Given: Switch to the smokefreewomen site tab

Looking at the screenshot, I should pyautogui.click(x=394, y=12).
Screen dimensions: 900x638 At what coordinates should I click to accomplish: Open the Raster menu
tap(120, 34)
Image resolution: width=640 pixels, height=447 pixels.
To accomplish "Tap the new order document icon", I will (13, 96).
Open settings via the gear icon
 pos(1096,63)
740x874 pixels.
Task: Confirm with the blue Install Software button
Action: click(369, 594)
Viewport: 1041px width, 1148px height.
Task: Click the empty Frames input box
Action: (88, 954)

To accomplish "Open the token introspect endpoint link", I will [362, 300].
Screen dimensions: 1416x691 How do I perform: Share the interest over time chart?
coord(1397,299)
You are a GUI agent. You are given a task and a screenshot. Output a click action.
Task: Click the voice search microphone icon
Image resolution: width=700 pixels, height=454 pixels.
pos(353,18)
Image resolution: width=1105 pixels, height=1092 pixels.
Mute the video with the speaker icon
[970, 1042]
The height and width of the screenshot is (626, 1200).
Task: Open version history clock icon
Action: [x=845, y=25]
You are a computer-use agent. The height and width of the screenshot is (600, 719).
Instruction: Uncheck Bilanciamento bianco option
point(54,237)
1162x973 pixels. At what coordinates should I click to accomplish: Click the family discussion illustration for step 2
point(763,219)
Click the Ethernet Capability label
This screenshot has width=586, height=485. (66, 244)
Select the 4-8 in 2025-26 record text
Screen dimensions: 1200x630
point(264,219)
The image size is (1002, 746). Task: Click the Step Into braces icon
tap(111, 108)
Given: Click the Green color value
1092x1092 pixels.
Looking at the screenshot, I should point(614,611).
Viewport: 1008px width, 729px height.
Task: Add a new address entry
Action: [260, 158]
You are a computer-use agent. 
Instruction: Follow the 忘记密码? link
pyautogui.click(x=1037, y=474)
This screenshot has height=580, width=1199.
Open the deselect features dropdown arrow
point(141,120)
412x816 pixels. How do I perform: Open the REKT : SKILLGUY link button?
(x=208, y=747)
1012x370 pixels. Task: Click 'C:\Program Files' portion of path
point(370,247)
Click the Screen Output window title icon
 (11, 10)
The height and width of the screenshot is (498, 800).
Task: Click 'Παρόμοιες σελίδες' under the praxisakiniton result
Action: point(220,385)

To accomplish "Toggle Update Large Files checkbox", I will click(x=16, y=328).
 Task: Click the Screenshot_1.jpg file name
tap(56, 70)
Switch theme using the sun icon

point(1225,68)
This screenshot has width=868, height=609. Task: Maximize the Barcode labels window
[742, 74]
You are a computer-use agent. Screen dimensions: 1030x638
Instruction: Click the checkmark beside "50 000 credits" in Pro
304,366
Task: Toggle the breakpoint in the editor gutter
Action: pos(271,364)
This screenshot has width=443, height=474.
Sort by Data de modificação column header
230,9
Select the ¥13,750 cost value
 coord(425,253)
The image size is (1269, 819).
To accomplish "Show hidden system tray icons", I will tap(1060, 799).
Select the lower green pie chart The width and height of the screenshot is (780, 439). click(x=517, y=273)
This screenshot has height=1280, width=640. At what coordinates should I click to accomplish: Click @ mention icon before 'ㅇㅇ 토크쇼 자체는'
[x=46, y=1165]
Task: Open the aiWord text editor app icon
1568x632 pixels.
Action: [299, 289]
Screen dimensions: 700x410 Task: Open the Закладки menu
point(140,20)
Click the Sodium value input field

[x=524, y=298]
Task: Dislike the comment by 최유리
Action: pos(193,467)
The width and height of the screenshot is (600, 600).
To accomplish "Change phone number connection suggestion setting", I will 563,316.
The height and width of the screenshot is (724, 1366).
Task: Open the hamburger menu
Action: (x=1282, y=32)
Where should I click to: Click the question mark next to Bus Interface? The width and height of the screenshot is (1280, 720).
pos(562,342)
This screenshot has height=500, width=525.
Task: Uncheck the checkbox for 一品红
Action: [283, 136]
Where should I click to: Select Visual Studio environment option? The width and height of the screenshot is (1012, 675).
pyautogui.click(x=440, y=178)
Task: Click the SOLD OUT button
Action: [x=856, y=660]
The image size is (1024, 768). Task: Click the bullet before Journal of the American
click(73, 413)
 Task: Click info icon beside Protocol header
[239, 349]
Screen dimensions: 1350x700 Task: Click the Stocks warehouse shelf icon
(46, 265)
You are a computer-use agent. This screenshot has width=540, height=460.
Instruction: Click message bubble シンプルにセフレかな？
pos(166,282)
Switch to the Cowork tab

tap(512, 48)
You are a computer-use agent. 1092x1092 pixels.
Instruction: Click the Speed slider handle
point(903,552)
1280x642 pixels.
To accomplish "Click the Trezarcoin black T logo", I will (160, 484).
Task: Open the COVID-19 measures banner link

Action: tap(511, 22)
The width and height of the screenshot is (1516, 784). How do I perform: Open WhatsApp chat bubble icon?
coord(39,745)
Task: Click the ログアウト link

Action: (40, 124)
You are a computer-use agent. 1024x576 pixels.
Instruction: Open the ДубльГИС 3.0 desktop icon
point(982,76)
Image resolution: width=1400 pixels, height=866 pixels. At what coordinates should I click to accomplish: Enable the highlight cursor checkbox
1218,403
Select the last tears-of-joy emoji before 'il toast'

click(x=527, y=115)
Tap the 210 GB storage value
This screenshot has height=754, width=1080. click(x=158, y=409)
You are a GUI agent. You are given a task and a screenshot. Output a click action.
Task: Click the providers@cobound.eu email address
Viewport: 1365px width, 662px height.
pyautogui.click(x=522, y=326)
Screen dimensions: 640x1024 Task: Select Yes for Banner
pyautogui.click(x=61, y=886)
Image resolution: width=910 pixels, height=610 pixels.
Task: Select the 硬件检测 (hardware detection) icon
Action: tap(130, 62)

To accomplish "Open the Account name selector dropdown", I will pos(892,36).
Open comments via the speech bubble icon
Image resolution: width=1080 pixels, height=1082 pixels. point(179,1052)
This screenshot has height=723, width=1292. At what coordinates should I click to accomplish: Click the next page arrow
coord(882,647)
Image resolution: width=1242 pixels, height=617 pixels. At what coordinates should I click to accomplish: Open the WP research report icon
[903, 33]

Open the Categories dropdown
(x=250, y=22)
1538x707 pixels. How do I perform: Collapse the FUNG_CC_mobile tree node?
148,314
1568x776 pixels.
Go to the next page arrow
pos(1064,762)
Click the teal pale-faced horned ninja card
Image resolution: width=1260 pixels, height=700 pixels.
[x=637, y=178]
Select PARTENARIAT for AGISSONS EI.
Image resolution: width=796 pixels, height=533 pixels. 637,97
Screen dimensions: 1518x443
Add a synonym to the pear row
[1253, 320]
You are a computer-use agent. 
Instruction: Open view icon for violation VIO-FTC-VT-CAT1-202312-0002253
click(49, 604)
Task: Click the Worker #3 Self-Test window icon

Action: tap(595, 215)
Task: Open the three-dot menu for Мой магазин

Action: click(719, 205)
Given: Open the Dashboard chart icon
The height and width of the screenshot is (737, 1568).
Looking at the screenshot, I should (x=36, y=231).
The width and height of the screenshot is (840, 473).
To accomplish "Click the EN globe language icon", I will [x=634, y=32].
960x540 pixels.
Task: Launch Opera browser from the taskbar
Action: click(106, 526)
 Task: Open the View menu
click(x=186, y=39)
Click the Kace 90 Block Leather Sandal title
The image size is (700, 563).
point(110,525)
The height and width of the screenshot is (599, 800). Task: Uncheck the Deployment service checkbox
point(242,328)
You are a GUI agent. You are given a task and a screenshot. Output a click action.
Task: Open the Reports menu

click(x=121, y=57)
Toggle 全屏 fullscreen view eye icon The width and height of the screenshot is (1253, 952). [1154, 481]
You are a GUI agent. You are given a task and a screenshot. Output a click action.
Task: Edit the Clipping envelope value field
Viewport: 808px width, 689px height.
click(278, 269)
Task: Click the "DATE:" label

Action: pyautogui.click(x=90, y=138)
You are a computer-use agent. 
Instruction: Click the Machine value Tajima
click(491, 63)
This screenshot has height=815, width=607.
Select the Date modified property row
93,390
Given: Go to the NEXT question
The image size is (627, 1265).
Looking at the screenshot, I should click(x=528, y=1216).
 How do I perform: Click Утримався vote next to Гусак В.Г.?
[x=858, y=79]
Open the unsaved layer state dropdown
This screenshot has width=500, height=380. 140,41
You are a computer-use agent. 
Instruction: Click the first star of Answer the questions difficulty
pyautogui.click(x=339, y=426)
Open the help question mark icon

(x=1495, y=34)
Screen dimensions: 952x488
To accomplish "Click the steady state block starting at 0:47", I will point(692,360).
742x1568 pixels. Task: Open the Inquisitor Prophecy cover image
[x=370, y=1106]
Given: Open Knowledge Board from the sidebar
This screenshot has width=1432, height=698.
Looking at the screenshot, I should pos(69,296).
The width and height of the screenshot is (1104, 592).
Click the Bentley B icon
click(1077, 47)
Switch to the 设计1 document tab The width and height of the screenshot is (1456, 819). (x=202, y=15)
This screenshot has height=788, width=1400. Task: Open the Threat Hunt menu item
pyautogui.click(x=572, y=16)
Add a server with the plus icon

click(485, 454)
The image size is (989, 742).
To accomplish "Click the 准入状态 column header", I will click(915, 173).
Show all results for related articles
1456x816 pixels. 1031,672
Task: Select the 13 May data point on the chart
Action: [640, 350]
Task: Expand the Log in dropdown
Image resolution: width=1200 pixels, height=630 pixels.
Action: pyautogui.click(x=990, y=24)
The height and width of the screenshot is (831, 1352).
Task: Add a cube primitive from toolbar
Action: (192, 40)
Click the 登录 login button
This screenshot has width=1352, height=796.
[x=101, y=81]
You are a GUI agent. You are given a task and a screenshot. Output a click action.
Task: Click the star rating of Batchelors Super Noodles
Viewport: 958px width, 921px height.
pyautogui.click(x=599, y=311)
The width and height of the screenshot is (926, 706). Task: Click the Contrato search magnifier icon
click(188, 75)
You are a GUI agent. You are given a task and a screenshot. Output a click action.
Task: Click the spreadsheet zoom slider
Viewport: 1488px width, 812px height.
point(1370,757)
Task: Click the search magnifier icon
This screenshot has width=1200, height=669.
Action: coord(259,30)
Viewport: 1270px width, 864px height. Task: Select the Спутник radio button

**Task statement**
Work through the records above. Copy every line with the string "document".

**Solution for this task**
To accomplish "Tap the new order document icon", I will (13, 96).
Switch to the 设计1 document tab The width and height of the screenshot is (1456, 819). (x=202, y=15)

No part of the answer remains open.